Forschende setzen 3D-gedruckte Labor-Ohren in Rattenhaut ein
Laut einer in der Zeitschrift "Advanced Functional Materials" erschienenen Studie konnte nach zehn Jahren Forschung das erste laborerzeugte Ohr implantiert werden. Das Fazit: Trotz grossem Erfolg muss das Gewebe noch stabiler werden.
(Keystone-SDA) Während sechs Wochen konnte der künstliche Ohrknorpel, der in die Haut von Ratten eingesetzt wurde, seine Form behalten. Damit kam das Team, bestehend aus Forschenden der ETH Zürich, des Friedrich Miescher Institutes in Basel und des Luzerner Kantonsspitals, dem Ziel, ein Ohr im Labor herzustellen, ein beachtliches Stück näher.

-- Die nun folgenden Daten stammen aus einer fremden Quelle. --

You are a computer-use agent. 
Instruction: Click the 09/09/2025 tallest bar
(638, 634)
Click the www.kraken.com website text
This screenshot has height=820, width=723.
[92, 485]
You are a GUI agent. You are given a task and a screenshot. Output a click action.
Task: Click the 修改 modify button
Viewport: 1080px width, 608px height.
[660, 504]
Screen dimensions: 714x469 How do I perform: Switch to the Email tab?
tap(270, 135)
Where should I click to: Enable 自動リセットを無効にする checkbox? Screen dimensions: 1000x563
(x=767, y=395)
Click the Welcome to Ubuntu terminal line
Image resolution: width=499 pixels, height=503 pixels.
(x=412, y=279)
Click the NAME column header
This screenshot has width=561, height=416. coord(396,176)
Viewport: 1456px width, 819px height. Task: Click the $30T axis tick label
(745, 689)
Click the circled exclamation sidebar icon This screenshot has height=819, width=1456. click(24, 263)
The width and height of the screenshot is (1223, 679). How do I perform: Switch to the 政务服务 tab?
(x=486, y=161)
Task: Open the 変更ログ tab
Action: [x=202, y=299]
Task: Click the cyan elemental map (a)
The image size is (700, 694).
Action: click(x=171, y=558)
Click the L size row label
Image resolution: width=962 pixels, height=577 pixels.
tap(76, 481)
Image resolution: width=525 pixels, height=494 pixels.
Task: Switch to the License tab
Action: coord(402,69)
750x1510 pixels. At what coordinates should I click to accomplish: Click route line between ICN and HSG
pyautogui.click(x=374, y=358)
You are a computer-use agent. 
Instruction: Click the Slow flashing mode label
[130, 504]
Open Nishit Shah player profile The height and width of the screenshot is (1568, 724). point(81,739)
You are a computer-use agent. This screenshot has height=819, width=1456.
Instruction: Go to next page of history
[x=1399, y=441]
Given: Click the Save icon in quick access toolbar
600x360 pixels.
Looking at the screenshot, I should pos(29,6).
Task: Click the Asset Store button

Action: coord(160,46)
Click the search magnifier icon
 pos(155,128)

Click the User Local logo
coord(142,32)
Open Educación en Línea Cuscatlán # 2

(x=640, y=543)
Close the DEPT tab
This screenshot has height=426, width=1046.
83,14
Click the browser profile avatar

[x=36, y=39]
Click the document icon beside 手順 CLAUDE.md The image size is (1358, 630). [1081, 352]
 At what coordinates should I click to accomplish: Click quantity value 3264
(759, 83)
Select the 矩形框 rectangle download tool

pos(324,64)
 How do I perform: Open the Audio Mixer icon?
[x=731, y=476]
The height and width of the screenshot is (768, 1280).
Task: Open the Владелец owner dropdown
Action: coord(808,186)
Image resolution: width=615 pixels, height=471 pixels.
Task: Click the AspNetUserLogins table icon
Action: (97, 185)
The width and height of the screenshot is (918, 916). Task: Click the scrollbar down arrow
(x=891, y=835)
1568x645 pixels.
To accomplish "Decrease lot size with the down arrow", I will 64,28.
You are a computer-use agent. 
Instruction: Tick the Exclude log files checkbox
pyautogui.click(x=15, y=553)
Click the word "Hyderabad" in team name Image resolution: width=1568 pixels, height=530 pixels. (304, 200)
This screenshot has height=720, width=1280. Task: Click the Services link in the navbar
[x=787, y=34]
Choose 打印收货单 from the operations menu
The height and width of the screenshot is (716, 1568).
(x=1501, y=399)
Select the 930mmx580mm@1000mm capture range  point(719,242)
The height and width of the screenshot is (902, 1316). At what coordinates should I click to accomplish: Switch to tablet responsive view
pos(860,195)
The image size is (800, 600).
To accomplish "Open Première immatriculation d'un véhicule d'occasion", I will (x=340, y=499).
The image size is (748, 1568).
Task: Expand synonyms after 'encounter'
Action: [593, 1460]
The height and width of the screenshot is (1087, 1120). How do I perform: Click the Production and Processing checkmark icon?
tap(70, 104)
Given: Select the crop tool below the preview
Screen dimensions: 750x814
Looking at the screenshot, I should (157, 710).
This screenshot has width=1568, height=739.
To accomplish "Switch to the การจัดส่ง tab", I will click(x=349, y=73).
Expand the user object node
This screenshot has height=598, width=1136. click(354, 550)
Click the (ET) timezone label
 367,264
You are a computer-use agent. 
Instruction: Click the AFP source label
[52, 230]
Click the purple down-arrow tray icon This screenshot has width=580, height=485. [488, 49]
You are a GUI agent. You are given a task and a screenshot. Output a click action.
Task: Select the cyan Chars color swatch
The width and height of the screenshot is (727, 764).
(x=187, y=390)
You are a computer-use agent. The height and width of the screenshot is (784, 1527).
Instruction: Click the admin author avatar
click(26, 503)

Bevor sie den Ratten implantiert wurden, sind die Ohren rund neun Wochen im Labor herangereift: Erst liessen Forschende Zellen von millimeterkleinen Gewebestücken weiterwachsen, danach wurden sie von einem 3D-Drucker zu einem Ohr geformt. Weil die künstlich erzeugten Ohren sehr weich aus dem Drucker kommen, werden sie in einem Brutkasten mit Nährstoffen aufgepäppelt, bis sie fest genug sind.
Das Rezept für eine stabile Ohrform liege in einem biologischen Bauplan – den müssen Forschende erst entschlüsseln. Bei der Suche brauche es viel Geduld. Ausserdem dauere jedes Experiment mehrere Monate. Innerhalb der nächsten fünf Jahre hoffen sie, es zu finden. «Wenn alles gut läuft,» so die Prognose von Philipp Fisch, dem Erstautor der Studie.
Seit zehn Jahren arbeiten Forschende bereits daran. Doch bei der Herstellung von Gewebe seien Fortschritte selten schnell sichtbar. Auf der Seite der Betroffenen sei das Interesse gross: «Kaum war die Studie erschienen, erhielt ich eine Nachricht von Eltern eines Kindes mit Mikrotie», sagte Fisch.
Die Forschung sei relevant: Immer wieder verlieren Menschen bei Bränden oder Unfällen Teile von Ohren. Auch leiden ungefähr 10’000 Kinder unter angeborenen Fehlbildungen. Für die Nachbildung werden heute Rippenknorpel verwendet – diese Eingriffe sind aber schmerzhaft und können Narben oder Verformungen verursachen. Ausserdem sind die künstlichen Ohren häufig steifer, als es natürliche sind.
Ausserdem gäbe es noch regulatorische Hürden zu überwinden, bis die künstlichen Ohrknorpel für Menschen zugelassen werden. Laut Fisch zeigt die aktuelle Studie, wie nahe die Forschung einem natürlichen Ohr bereits kommt – und was noch fehlt.